Od: FEniks <x...@p...fm>
Pokaż wszystkie nagłówki
W dniu 2015-04-06 o 04:35, Pszemol pisze:
> koszykarza). Innym argumentem jaki podawali to że z tysięcy ilustracji
> jakie robią wybierają 1-2 do pokazania, te najlepsze, i ludzie widzą ich
> rzekomy geniusz nie widząc jak dużo przeciętnych czy nieładnych rysunków
> robią.
>
> Mało tego... Wyrazili wręcz opinię, że określenie "talent" ma w ich
> uszach wydźwięk negatywny, wręcz dewaluujący ich wkład pracy w sukcesy w
> sensie: "e, Ty to masz łatwo, bo masz talent, ruszysz ręką i powstaje
> dzieło sztuki bez potrzeby namęczenia się czy ciężkiej pracy". Mówienie
> o talencie odbierają prawie obraźliwie wbrew intencjom chwalącego! :-)
Wygląda na to, że ci Twoi znajomi są bardzo świadomymi ludźmi.
Chwalić za talent to jest mniej więcej tak, jak chwalić kobietę za urodę
- z punktu widzenia chwalonego. Niektórzy to lubią i tego potrzebują do
podrasowania swojej samooceny, ale ci bardziej świadomi wiedzą, że takie
pochwały niczego nie wnoszą, poza ewentualnym łechtaniem czyjejś
próżności. Natomiast pochwała włożonego wysiłku, pracy, zdobytej wiedzy
itd. - TO jest motywujące, sprawia, że ludziom się chce bardziej.
Dlaczego?
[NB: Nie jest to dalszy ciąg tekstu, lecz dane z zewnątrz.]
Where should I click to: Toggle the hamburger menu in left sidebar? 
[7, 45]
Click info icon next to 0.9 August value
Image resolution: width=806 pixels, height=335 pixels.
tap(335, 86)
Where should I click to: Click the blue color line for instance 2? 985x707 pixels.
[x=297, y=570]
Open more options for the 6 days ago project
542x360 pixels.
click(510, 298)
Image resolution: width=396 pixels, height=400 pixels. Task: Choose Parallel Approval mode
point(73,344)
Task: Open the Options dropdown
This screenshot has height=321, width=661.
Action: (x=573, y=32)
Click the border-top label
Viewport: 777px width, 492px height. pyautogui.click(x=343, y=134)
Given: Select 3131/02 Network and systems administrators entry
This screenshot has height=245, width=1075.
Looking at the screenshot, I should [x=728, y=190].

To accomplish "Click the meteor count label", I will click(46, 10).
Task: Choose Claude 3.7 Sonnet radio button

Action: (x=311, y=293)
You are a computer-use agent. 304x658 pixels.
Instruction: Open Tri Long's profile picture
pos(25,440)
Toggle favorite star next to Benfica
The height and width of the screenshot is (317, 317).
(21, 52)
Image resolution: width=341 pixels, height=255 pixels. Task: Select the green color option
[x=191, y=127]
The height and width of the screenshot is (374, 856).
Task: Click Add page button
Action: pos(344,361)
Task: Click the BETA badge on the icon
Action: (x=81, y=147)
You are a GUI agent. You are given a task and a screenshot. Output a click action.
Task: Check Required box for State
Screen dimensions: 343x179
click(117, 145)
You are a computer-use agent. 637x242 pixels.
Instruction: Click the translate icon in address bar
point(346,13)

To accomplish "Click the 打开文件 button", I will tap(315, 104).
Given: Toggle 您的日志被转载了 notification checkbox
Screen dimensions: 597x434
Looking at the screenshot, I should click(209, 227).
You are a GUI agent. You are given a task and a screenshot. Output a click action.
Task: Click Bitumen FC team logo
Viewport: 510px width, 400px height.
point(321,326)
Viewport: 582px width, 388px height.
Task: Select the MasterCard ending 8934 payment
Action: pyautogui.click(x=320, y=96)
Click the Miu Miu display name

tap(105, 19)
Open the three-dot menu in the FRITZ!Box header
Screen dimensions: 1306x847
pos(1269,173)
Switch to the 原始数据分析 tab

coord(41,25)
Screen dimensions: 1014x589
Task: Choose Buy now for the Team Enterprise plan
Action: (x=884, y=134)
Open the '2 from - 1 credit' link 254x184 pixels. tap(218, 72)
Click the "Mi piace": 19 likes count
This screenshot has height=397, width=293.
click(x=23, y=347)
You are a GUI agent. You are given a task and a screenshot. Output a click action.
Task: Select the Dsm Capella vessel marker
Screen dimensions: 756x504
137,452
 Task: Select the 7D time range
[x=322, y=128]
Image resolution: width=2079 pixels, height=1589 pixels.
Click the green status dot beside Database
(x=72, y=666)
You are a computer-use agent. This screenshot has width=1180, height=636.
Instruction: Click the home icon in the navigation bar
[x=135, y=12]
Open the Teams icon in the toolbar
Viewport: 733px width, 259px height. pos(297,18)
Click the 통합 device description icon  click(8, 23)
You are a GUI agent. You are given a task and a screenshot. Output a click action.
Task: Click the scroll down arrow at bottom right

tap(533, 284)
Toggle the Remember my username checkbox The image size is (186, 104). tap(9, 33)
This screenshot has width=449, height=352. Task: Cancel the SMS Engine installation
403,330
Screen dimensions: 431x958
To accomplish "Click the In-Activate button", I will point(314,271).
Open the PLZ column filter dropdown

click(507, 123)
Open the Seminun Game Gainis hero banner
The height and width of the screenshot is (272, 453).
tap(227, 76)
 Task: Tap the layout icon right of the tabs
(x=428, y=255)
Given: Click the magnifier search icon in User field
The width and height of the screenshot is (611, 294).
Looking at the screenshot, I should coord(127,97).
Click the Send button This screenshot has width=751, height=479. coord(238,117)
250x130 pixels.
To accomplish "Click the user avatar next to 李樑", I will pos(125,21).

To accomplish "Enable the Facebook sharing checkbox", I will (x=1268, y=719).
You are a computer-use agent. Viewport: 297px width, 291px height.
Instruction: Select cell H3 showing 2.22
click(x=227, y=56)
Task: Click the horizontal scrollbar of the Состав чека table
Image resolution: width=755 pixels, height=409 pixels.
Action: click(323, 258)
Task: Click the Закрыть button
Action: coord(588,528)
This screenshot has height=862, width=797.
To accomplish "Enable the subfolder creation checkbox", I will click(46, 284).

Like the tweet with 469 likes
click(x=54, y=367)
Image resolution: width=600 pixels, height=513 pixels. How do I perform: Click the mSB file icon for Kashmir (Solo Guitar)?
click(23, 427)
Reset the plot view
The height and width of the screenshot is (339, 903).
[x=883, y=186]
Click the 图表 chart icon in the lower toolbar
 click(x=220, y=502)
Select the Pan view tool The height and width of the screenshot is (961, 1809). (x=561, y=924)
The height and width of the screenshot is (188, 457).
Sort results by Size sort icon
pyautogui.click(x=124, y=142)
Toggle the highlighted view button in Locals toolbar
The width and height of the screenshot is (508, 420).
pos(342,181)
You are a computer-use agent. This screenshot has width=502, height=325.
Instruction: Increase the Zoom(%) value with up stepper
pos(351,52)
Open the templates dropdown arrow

Bo sukces, dobry efekt, zależy wtedy od ciebie. A nawet jeśli
ci się nie uda, to możesz jeszcze zrobić coś, masz otwartą drogę. Kiedy
sukces przypisujesz talentowi, to porażkę usprawiedliwisz brakiem
talentu i utkwisz w miejscu - to nie jest rozwojowe.
(Jeśli temat Cię interesuje, to poczytaj sobie "Mindset" Carol Dweck, do
znalezienia w sieci)
Inny temat to: co jest ważniejsze - talent/zdolności czy praca? ale to
dyskusja na podobnym poziomie: co jest ważniejsze - wrodzony charakter
czy wychowanie? geny czy tryb życia? etc. etc. Nie ma na to odpowiedzi,
chociaż niektórzy sądzą, że talent to zaledwie 10% sukcesu. Wiadomo,
podstawową bazę zdolności mieć musisz, ale bez pracy nie osiągniesz
niczego. A poza tym jest cała masa innych czynników, które mają na to wpływ.